» **Directive**: Copy out every line in the rows below that contains the string "This", matching uppercase and lowercase exactly.

» **Extracted records**:
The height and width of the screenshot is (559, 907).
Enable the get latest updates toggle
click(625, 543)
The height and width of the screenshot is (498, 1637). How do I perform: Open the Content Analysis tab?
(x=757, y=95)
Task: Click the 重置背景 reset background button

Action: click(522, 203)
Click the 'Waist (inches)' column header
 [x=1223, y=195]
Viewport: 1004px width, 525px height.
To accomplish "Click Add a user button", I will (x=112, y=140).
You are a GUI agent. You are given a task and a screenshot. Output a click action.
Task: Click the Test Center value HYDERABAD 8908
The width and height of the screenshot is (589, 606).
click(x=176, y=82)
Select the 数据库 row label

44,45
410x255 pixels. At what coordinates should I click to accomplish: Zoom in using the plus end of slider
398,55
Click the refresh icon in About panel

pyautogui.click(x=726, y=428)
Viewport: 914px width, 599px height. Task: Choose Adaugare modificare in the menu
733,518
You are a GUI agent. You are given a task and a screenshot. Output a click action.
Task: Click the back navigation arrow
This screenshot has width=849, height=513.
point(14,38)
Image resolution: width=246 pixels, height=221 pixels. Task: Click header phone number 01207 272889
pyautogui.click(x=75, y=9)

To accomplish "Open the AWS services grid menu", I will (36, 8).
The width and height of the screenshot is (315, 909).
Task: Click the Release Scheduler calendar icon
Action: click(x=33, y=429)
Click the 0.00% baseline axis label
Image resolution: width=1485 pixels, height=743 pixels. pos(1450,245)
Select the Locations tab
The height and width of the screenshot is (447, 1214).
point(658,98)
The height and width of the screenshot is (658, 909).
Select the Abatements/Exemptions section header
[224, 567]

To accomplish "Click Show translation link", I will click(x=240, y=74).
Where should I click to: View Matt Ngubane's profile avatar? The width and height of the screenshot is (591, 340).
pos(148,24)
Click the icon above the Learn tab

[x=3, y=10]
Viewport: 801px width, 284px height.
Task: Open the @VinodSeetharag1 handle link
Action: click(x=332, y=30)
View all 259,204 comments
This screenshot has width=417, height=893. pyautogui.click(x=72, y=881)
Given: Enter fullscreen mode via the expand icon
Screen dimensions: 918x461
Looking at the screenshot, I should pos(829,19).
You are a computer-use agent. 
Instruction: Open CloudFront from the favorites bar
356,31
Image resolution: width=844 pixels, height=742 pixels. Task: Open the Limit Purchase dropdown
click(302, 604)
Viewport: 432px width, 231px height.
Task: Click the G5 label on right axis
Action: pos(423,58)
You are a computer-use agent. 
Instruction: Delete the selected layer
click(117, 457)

» **Result**:
This screenshot has width=849, height=513.
This screenshot has width=417, height=893. pyautogui.click(x=72, y=881)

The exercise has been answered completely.